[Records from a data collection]
******
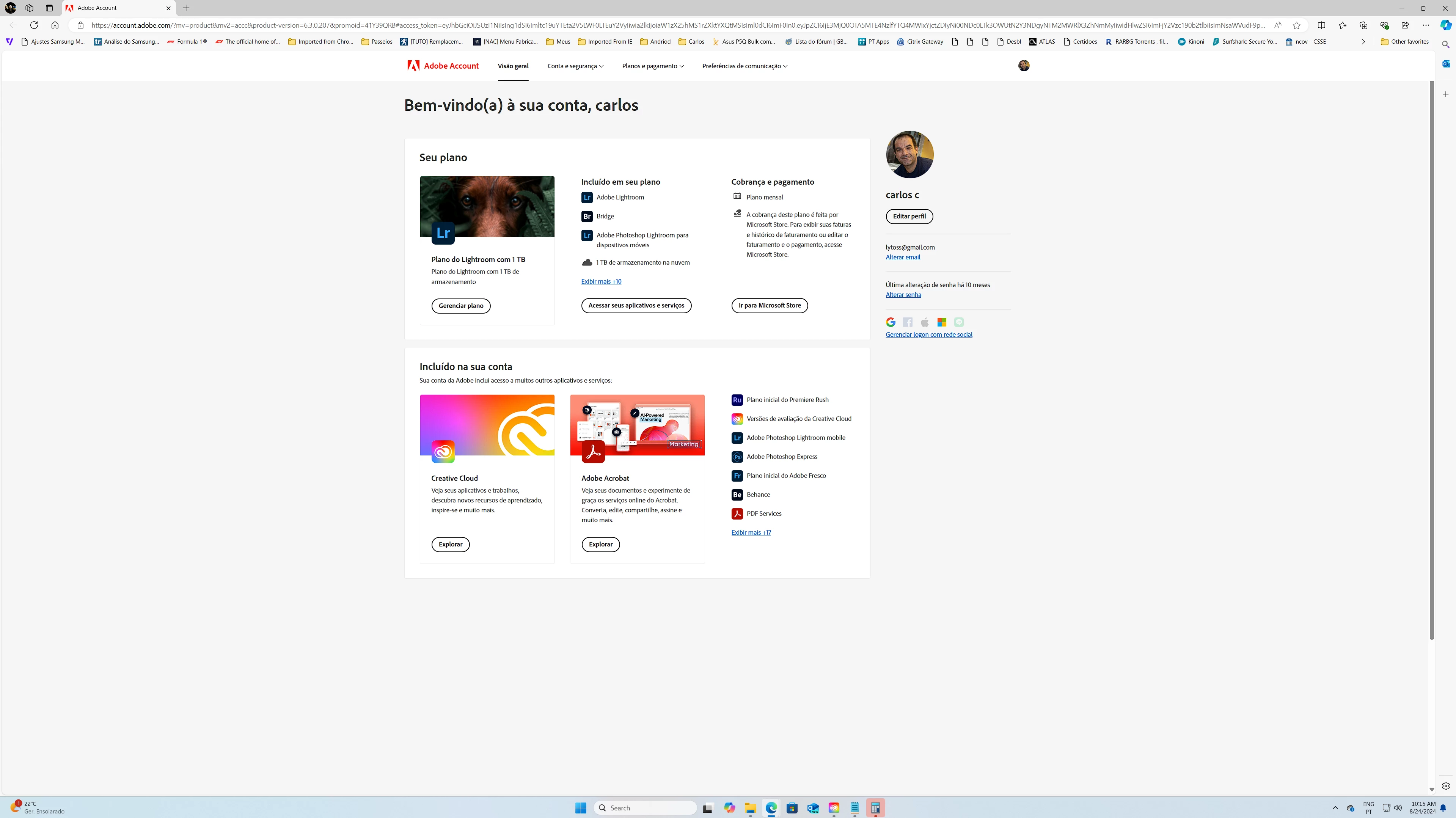Click the Google social login icon
This screenshot has width=1456, height=818.
point(890,322)
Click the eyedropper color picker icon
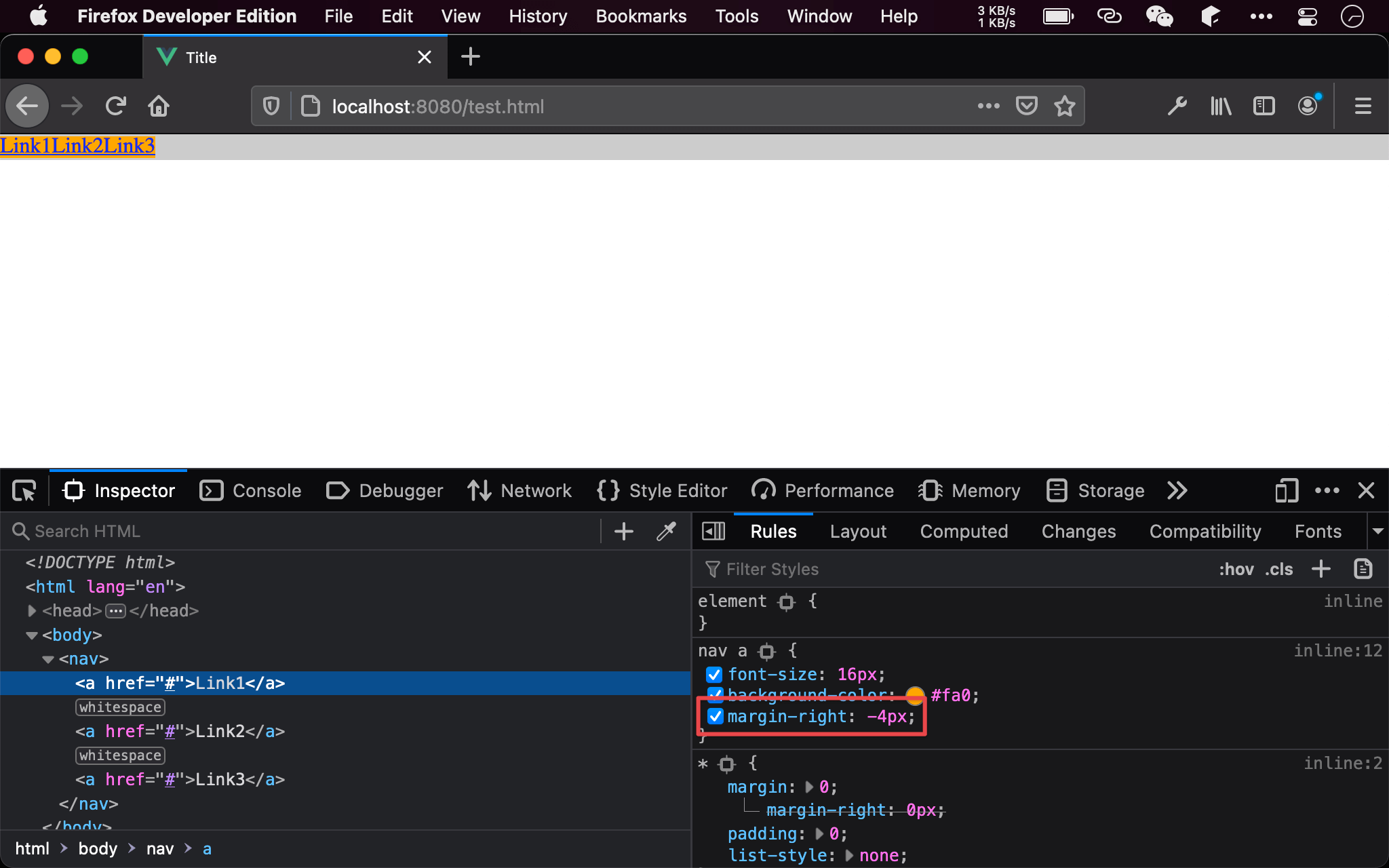This screenshot has height=868, width=1389. (666, 531)
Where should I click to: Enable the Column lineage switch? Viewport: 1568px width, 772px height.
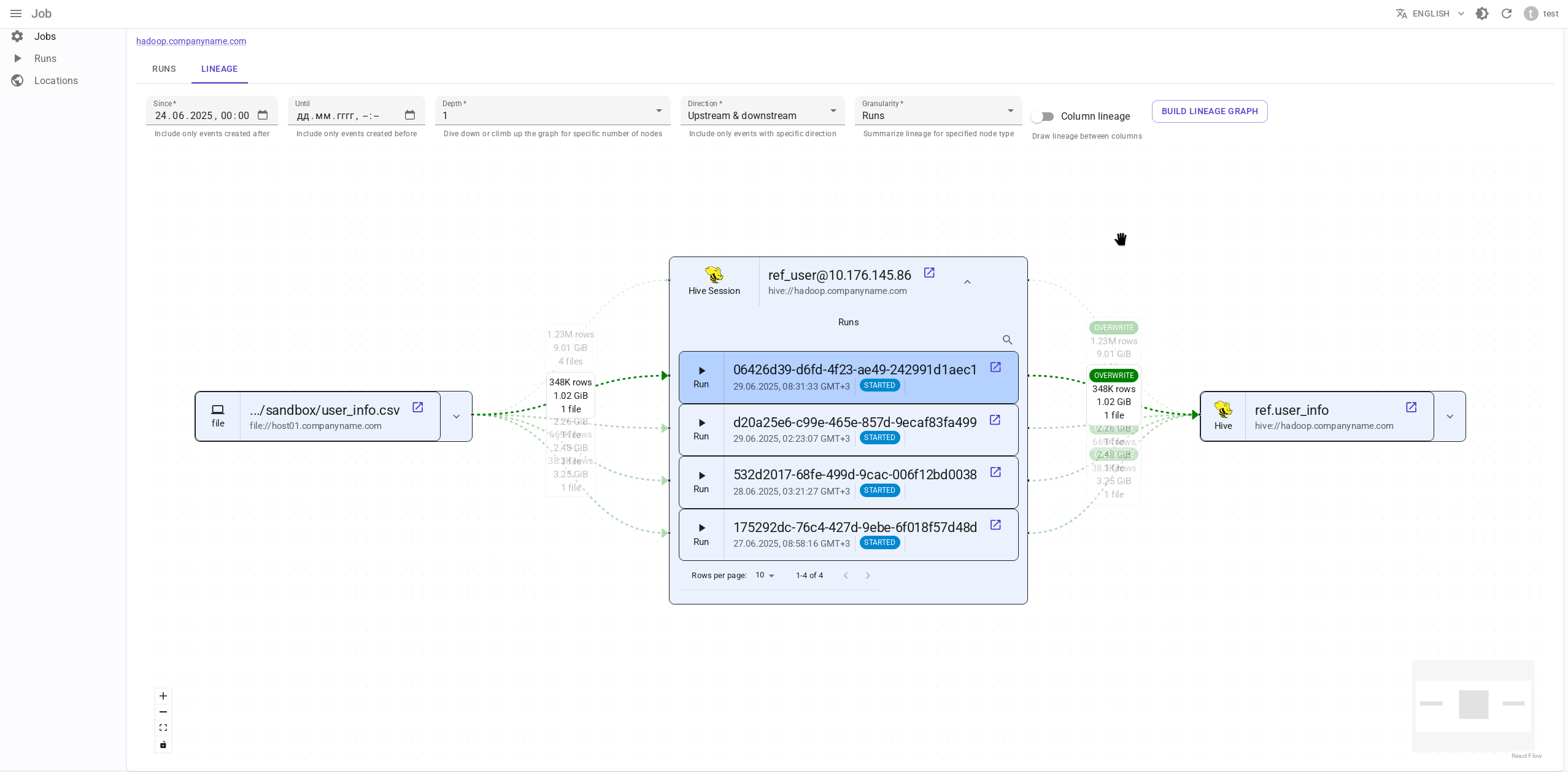click(x=1043, y=117)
******
# WHAT YOU NEED TO DO
Only the lines from the one containing "Click the eyedropper color picker icon" through the final line of the data are to be written out, exactly as they stand and without pictures.

# FINAL ANSWER
Click the eyedropper color picker icon
This screenshot has height=868, width=1389. (666, 531)
Where should I click to: Enable the Column lineage switch? Viewport: 1568px width, 772px height.
click(x=1043, y=117)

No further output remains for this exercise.